State residents 21 and older can lawfully buy marijuana starting on Thursday, after a decade-long effort by advocates to legalize recreational use and end years of racially unbalanced criminal prosecution.
Dispensaries are expecting big crowds on Thursday, a day after the unofficial marijuana holiday known as 4/20. In Paterson and Bloomfield, dispensaries operated by Green Thumb Industries will open at 6 a.m., Chief Executive Ben Kovler said.
“We see it as the end of Prohibition 2.0,” he said.
The state’s Cannabis Regulatory Commission has approved 13 medical dispensaries to sell adult-use marijuana. The locations are owned by Ascend Wellness Holdings Inc, Columbia Care Inc, Acreage Holdings Inc, Green Thumb Industries Inc, Curaleaf Holdings Inc, Terrascend Corp and Verano Holdings Corp.
The sites are located throughout the state, including in the suburbs of New York City and Philadelphia. New York is expected to begin recreational sales sometime in 2023, while Pennsylvania only permits medical use.
Thursday’s debut comes a year and a half after New Jersey voters approved a referendum allowing recreational marijuana use, joining 17 other states and the District of Columbia.
Industry executives and analysts expect the market will exceed $2 billion within years. Governor Phil Murphy’s proposed budget anticipates $121 million in cannabis revenue, mostly from taxes and fees, in fiscal year 2023.

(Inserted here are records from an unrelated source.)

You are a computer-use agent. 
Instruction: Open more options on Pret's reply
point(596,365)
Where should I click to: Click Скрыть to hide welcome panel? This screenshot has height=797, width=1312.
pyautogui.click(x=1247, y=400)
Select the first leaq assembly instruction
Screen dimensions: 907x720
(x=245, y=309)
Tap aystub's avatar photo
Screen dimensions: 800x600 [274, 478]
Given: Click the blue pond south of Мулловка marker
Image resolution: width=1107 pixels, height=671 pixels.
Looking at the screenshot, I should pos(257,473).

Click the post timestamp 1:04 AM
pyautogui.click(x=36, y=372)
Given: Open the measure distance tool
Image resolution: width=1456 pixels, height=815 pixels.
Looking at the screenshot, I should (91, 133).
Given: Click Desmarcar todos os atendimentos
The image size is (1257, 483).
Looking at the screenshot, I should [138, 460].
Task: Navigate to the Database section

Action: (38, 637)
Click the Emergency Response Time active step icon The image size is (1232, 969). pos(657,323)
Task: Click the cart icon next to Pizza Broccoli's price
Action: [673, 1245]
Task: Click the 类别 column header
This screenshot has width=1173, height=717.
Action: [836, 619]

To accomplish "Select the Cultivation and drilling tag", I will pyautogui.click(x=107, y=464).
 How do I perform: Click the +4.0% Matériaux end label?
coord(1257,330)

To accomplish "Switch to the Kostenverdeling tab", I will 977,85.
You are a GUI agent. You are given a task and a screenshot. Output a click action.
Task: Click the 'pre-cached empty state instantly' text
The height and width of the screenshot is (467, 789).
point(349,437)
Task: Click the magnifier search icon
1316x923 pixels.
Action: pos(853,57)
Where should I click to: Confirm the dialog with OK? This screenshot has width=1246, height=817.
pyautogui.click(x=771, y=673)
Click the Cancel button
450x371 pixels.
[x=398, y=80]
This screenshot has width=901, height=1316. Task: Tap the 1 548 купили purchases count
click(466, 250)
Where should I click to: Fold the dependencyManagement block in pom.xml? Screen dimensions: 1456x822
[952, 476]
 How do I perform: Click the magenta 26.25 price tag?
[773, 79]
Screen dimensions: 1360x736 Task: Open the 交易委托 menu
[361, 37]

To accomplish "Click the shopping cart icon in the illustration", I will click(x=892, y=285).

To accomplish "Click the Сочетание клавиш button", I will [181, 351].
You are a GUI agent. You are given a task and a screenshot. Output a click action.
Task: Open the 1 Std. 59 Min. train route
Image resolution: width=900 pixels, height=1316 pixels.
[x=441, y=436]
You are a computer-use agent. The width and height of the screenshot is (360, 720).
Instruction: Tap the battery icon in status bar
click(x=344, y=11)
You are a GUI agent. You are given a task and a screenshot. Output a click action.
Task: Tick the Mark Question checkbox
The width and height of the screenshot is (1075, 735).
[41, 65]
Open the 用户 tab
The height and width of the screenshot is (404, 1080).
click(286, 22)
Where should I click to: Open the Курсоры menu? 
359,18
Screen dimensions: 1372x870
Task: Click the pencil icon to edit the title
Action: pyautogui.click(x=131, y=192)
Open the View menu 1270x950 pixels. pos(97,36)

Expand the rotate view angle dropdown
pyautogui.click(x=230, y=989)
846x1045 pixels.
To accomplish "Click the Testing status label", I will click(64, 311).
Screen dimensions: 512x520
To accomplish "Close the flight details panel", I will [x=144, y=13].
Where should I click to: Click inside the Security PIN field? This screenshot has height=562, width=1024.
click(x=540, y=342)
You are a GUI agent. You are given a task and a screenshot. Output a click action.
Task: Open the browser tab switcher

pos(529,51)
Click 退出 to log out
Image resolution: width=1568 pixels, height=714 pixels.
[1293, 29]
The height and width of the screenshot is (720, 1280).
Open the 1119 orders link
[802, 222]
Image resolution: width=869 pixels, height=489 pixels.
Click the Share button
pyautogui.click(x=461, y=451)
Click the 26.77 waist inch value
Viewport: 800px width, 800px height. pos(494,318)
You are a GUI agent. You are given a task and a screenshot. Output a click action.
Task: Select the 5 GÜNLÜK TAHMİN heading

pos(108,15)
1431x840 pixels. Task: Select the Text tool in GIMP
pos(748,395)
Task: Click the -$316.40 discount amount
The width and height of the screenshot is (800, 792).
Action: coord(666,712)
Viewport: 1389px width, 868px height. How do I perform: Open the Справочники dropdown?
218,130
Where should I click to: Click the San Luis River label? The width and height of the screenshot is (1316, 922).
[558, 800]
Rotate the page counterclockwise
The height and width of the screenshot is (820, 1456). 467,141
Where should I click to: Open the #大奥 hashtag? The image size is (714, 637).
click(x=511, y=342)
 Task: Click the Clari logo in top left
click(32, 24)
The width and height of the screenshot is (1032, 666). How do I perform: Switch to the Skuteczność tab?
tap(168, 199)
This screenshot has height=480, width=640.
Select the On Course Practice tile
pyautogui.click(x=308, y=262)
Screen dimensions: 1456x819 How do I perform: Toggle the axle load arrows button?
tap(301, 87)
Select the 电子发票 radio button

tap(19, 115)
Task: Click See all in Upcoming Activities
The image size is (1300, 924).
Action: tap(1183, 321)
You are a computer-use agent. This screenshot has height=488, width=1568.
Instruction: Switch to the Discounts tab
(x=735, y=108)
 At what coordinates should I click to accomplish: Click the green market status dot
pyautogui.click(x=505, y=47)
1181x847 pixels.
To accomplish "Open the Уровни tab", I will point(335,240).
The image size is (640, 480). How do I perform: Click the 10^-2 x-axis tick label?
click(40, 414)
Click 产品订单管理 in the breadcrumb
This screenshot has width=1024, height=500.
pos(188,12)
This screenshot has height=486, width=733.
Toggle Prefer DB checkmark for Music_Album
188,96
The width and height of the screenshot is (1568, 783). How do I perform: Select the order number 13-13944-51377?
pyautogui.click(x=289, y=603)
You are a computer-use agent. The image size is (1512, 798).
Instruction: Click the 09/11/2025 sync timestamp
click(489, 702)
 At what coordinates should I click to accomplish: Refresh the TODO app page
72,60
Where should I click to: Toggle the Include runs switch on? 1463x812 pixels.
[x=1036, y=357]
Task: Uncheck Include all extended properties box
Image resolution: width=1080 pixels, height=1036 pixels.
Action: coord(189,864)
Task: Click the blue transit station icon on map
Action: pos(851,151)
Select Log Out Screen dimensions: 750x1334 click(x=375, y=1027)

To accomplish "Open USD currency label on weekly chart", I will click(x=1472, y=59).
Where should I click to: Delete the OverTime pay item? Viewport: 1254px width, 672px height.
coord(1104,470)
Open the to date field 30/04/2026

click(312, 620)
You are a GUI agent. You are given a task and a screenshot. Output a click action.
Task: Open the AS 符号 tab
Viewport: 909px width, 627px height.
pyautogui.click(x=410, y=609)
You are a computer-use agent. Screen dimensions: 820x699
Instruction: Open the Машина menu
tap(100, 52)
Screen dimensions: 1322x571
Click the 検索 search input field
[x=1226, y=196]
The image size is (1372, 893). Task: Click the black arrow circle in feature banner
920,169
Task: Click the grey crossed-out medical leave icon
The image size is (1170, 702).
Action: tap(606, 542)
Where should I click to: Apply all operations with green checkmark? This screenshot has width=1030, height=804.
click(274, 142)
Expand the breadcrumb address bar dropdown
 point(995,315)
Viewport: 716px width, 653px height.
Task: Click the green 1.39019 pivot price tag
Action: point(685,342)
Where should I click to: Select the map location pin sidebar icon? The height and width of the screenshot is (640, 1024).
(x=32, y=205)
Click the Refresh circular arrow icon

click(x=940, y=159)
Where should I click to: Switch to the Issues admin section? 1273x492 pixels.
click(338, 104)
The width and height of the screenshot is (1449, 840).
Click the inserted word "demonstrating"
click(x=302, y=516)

There are currently 130,000 medical marijuana patients in New Jersey, and the commission estimates there are roughly 800,000 potential recreational customers.
“The goal here is to take people away from the black market and bring them into the safe, legal market,” said George Archos, chief executive of Verano.
While medical marijuana dispensaries will initially be the only legal sites, the commission has received hundreds of applications from start-up businesses. Those owned by people with marijuana convictions as well as minorities, women and disabled veterans will receive priority consideration.
The law requires much of the state’s cannabis revenue to be invested in communities most harmed by the “war on drugs.”
In 2018, Black people were arrested more than three times as often as white people for marijuana offenses despite similar usage rates, according to the American Civil Liberties Union of New Jersey.
“That’s the whole point here: making sure we’re pursuing equity every step of the way and ending our reliance on a criminal response for something that people consume all over the country,” said Amol Sinha, the group’s executive director.
Frank Perullo, the president of Ascend, said the company’s Rochelle Park location has quadrupled its workforce to 125 and added 50 parking spaces as part of the ramp-up to Thursday.
Cannabis executives hope a successful launch in New Jersey will spur other east coast states to take action, noting that polls show a majority of Americans support legalizing marijuana.
“It’s time for legislators to catch up with the American consumer,” said Joe Bayern, the chief executive of Curaleaf.